Не знаю, когда именно он пришел, но, наконец-то, сев на колени, я увидела его. Сидящего на ступенях часовни. 

Его черные волосы были заплетены в косу и подхвачены черной атласной лентой. От взгляда золотых глаз я не могла сдвинуться с места. 

Он всегда одевался в черное. Белая рубашка, поверх черная жилетка, черные брюки и черный плащ даже знойным летом. Золотые часы с орнаментом и золотые кольца поверх черных, кожаных перчаток. 

В те годы он не казался мне странным. Только загадочным, как персонаж тёмных сказок старой кормилицы Нэн. 

Он легко улыбался мне, склонив голову на бок, опираясь подбородком на золотую рукоять трости из чёрного дерева. 

— Продрогла, малышка? — его голос был тихим и нас разделяло достаточное расстояние, но я все равно услышала его ласковый шепот. Было в нем что-то такое, что заставило меня податься всем телом вперёд. Это пугало. Словно было противоестественным. И всё же я не ушла. 

Мы молчали. Его холодные пальцы ловко управлялись с моими запутанными, липкими от грязи волосами. Он не смущался испачкать бледные руки. Как гребнем, тонкими пальцами расчесывая мои волосы. Не волновался о чёрном добротном плаще, накинутым на мои плечи, хоть я была мокрой и грязной после долгого валяния на раскисшей земле. Он улыбался. Сдержанно, снисходительно, ласково.

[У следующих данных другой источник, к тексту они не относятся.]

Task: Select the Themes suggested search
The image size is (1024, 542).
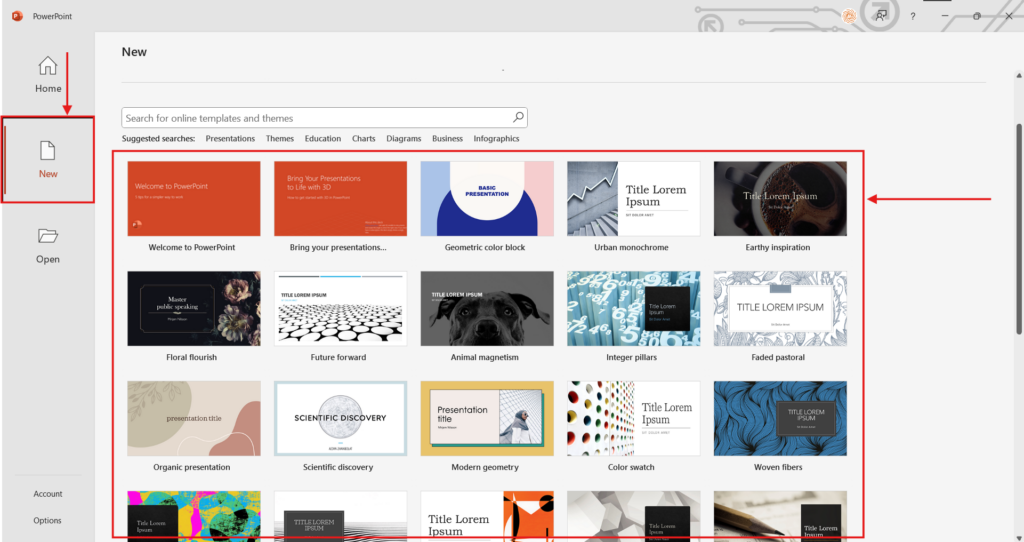Action: click(x=280, y=139)
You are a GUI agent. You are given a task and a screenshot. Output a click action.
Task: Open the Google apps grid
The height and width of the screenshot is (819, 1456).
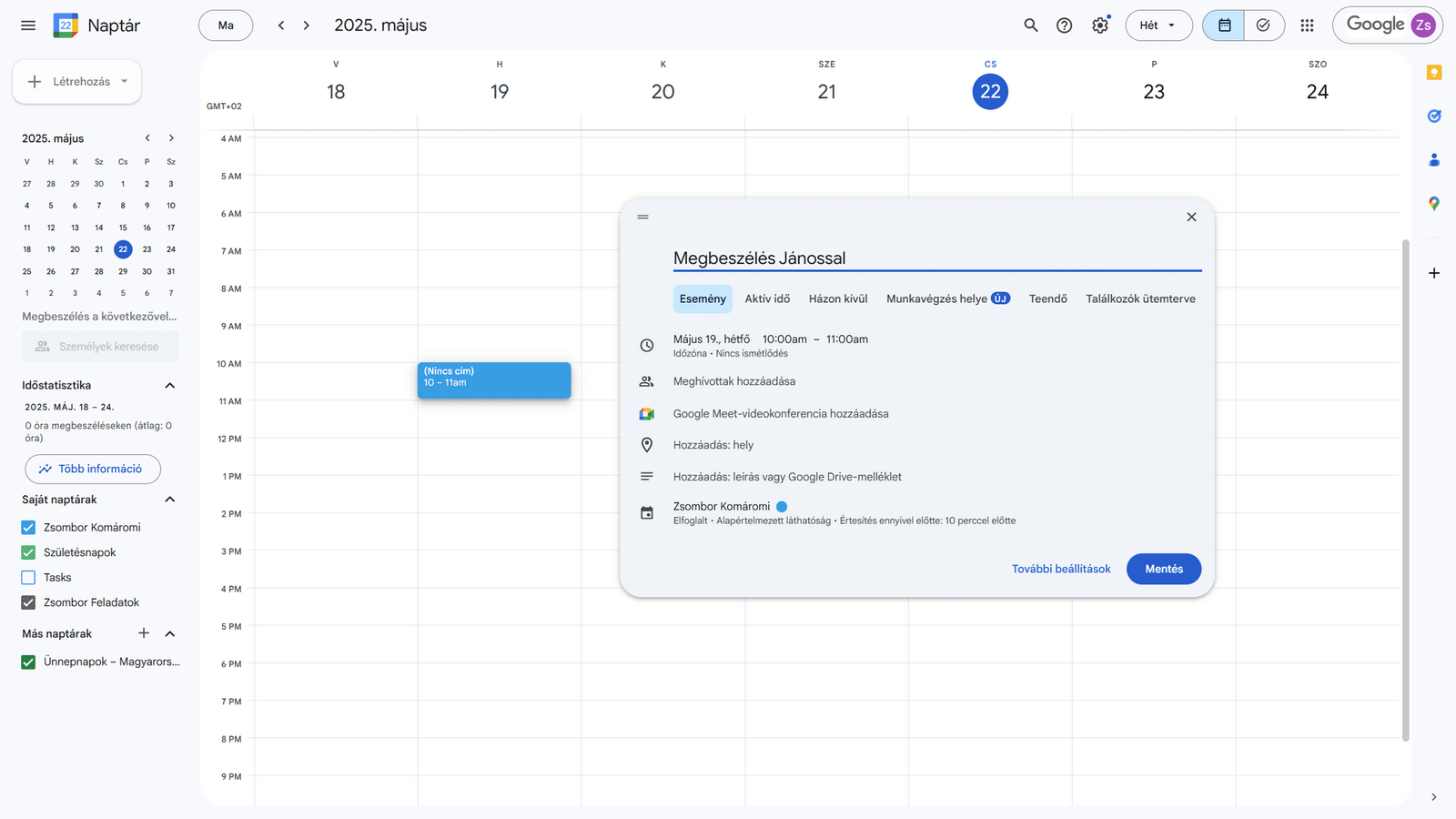1307,25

А я, босая, трепещущая в теплых лучах солнца, кружилась у раскрошенной лестницы старой часовни, ещё не зная, что это был конец полнолуния. 

После этой встречи я время от времени видела его мельком в саду. Он стоял неподвижно и часами наблюдал за тем, как мы с Кристофером резвимся. Следовал тенью за мной по пятам, не приближаясь. 

А затем наступало новое полнолуние. Его пальцы-гребни распутывали мои волосы, вплетая в косы нежные цветы колокольчиков, а на плечи в дождливые и холодные дни ложился его чёрный плащ. Он всегда пах чем-то особенным, напоминая о свежескошенной траве, смешиваясь с колким ароматом морозного белья и всего каплей счастья – приторно-сладким мандарином. 

Он всегда был немногословным. Даже слишком. Просто улыбался и легко, настолько, что иногда мне казалось, а не придумала ли я, касался моей щеки или оглаживал суетящуюся макушку. Терпеливо слушал мои истории про призрачных котов, ворох перьев у двери в спальню прислуги, про манящие запахи господского пудинга в рождество и про девичий смех в пустых коридорах.

***

Мне было двенадцать, когда он впервые пришел ко мне ночью. 

— Мужчинам сюда нельзя, — робко прошептала я тогда. На самом деле я больше боялась, что он уйдет и тёмные тени в углах вернутся. 

Он улыбнулся привычно легкой улыбкой, чуть приподняв один уголок губ выше другого. Его взгляд был долгим, будто он не мог решиться, но в итоге лишь плотнее натянул моё одеяло. Так аккуратно, чтобы не касаться меня холодными руками. 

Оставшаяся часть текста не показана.